By Keith Suter - posted Monday, 13 January 2003

What happens if they give a war and no-one turns up? Some Western governments (including Australia's) are trying to whip up public opinion in favour of a war against Iraq. But they are not having much luck. In Britain (where I have just been) the main supporters of Mr Blair's military ambitions are in the opposition Conservative party; many of his Labour backbenchers and most of the media are - at the very least - sceptical of the need for a war.

This is not just an issue over Iraq. I believe there has been a major social change in Western countries towards the "peace" issue. After all, during the Cold War peace groups were branded as unpatriotic and "Moscow fronts". Now "peace" is respectable - it can even be displayed on the Sydney Harbour Bridge on New Year's Eve as a greeting to the world.

This helps explain what has happened to the Australian peace movement. It seems to have disappeared just when it is needed. The government is gearing up for a war against Iraq but there is not the wide range of peace groups that operated in the Cold War years.


Instead, the peace movement has become mainstream, middle-class and middle-of-the-road. It is now respectable and its values permeate all sections of society. There has been a quiet social transformation.

This change in values may be seen in four ways. Most noticeably, there is a lack of support for a war against Iraq. The media and many parts of the general public are sceptical. This is not from any love of Saddam Hussein but from a general sense of combat fatigue. Conventional military operations do not seem to be so effective as in the past. After all, there was a war against Saddam Hussein 11 years ago but that did not solve the problem. Meanwhile, the US-led operation in Afghanistan has still not brought peace to that country. Wars do not seem to settle anything - they only lead to fresh wars.

Second, there is increased interest in the roots of war and more imaginative ways of settling disputes. If conventional military forces do not work, what could? On Afghanistan, for example, imagine what the situation would have been like if the US had poured foreign aid into the country in the late 1980s as the Soviet Union withdrew its forces, so that the country became a flourishing pro-Western state. This would have prevented any scope for the Taliban and Osama bin Laden to take root in the country.

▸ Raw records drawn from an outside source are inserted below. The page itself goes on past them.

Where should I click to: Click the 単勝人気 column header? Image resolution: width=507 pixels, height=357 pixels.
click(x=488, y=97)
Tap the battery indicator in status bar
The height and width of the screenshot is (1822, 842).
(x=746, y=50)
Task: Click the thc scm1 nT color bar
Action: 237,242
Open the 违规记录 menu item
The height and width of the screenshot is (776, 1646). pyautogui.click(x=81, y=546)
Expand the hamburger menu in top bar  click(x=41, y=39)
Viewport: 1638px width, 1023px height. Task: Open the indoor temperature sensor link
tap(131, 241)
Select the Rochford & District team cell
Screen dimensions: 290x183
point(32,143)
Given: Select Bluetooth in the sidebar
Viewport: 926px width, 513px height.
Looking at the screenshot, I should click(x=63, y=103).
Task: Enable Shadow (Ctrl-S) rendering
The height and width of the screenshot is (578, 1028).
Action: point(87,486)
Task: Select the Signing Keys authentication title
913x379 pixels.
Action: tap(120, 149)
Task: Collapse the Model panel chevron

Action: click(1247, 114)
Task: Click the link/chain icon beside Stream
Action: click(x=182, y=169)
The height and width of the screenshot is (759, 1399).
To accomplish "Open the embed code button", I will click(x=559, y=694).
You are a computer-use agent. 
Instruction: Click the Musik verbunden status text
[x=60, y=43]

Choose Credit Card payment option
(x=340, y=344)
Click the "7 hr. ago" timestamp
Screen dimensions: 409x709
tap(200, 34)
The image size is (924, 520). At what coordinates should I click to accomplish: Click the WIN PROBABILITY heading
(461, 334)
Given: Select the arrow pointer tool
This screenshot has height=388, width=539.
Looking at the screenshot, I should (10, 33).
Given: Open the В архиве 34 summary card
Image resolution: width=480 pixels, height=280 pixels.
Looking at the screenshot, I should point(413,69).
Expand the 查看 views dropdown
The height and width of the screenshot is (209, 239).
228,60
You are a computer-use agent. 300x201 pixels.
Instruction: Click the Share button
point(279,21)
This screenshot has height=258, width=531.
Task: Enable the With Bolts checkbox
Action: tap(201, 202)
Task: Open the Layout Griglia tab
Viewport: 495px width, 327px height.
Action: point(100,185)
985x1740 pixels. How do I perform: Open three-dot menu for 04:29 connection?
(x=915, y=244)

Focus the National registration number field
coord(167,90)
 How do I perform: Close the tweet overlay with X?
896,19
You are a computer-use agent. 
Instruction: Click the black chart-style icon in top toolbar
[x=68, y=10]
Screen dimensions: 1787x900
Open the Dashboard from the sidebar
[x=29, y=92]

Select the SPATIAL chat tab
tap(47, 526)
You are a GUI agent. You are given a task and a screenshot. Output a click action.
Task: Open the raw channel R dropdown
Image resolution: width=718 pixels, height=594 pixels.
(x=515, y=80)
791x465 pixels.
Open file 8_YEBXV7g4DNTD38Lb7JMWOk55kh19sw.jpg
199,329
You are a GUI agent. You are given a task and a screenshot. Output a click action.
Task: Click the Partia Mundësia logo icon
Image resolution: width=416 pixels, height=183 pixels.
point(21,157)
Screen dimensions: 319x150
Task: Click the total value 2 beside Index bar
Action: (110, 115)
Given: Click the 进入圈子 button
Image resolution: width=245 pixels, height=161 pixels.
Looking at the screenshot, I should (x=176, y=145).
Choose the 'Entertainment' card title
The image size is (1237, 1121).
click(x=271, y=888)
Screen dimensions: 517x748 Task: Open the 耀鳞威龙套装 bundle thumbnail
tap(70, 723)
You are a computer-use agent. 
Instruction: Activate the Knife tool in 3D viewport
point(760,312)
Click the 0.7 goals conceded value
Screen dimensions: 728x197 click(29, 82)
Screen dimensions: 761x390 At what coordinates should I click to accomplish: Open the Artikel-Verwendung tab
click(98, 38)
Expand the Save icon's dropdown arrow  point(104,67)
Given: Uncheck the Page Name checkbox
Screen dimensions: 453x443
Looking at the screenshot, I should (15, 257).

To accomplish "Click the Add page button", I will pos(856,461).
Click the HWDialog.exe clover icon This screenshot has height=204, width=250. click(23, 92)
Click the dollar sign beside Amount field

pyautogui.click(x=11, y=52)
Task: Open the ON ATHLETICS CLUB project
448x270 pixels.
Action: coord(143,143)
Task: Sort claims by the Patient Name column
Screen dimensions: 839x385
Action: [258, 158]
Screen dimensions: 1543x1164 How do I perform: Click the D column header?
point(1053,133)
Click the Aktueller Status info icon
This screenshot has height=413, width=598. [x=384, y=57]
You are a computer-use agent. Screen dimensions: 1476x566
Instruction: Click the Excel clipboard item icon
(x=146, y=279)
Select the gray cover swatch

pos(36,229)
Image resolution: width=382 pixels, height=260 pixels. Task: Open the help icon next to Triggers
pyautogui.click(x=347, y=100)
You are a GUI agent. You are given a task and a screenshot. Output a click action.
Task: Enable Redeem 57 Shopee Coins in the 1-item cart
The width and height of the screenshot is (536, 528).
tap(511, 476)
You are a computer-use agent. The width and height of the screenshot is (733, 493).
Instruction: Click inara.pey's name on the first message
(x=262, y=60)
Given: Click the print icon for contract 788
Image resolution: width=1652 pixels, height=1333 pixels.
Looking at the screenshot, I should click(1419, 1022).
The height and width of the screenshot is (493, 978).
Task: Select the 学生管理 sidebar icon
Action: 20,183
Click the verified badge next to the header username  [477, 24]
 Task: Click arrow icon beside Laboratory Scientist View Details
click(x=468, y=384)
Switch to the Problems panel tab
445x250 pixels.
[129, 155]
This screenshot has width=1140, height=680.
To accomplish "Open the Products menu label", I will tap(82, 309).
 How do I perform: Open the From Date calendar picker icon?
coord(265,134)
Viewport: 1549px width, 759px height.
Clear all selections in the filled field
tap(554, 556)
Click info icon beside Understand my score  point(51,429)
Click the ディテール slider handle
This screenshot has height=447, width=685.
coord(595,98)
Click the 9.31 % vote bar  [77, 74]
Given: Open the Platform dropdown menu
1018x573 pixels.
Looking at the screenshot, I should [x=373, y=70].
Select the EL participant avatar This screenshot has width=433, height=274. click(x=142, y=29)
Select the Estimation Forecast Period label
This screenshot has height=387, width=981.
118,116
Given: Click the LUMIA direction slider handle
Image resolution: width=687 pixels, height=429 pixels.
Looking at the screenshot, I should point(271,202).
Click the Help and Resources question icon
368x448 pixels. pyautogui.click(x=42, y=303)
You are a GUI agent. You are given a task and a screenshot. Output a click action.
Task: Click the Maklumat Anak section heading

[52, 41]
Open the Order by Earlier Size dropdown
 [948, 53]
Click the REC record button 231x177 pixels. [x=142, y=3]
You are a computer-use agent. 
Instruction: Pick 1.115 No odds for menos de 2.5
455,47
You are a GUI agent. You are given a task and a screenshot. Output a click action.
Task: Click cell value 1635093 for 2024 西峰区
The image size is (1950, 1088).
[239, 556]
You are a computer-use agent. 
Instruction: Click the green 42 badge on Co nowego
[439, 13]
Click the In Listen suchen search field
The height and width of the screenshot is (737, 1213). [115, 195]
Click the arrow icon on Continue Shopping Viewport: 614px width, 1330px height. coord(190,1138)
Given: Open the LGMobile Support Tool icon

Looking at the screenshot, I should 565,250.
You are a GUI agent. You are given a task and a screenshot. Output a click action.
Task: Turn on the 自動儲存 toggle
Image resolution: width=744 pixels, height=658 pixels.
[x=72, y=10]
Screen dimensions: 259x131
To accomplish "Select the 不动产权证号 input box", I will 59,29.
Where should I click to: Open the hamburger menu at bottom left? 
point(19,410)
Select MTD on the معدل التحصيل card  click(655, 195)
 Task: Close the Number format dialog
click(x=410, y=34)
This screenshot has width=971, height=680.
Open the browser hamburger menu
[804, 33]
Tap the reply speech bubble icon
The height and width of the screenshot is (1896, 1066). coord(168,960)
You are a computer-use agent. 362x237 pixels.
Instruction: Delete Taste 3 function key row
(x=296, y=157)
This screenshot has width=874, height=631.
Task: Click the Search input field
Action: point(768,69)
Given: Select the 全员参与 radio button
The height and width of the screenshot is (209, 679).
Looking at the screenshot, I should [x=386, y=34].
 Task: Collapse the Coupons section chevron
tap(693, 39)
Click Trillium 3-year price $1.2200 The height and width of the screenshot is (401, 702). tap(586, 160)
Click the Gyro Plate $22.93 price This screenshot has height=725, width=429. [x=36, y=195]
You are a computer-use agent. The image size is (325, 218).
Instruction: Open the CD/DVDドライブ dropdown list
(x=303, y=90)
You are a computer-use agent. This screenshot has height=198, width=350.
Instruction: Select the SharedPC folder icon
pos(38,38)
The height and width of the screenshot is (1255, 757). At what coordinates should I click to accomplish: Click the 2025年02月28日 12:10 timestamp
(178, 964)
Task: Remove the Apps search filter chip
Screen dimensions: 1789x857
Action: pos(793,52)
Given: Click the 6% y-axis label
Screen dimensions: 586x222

Third, many of the erstwhile "militaristic" segments of society are less militaristic. The ANZAC Day memorials are attracting larger numbers of people, not least young people. But the activities are not a glorification of war - more a regret at the tragic loss of life. It seems that the grave loss of life of young people in April 1915 resonates with the fears of young people about their own future and how a group of old men can still ruin lives.

Meanwhile, military institutions are re-inventing themselves. For example, on November 11 2002, Remembrance Day, the Imperial War Museum in London hosted the 1995 Nobel Laureate Sir Joseph Rotblat speaking on "A World Without War. Is it Desirable?"

Fourth, the Australian Defence Force now enjoys the highest level of public support since World War II. In particular, its peacekeeping operation in East Timor is seen by peace activists as redeeming Australia's tarnished image created by the pro-Jakarta Australian governments from Whitlam onwards. Thus, peace activists have had to re-evaluate their own attitudes towards the military and so recognize that they do have an important role in this new era of peacekeeping.


Therefore, there is a greater sense of "peace" among the previously differing segments of society and a greater willingness to work together. The old feuds between "warmongers" and "peaceniks" no longer make sense. The new era of warfare requires new ways of thinking.

Warfare used to be international and conventional. Now it is increasingly internal and guerrilla. Large fighting formations no longer bring lasting peace (as both the Soviets and the Americans have found in Afghanistan). Instead, military operations have to be seen in the broader context of not only winning the war but also winning the peace. This means co-operating with international relief organizations and non-governmental organizations. It also means trying to find other ways of settling disputes. We are all "peace activists" now.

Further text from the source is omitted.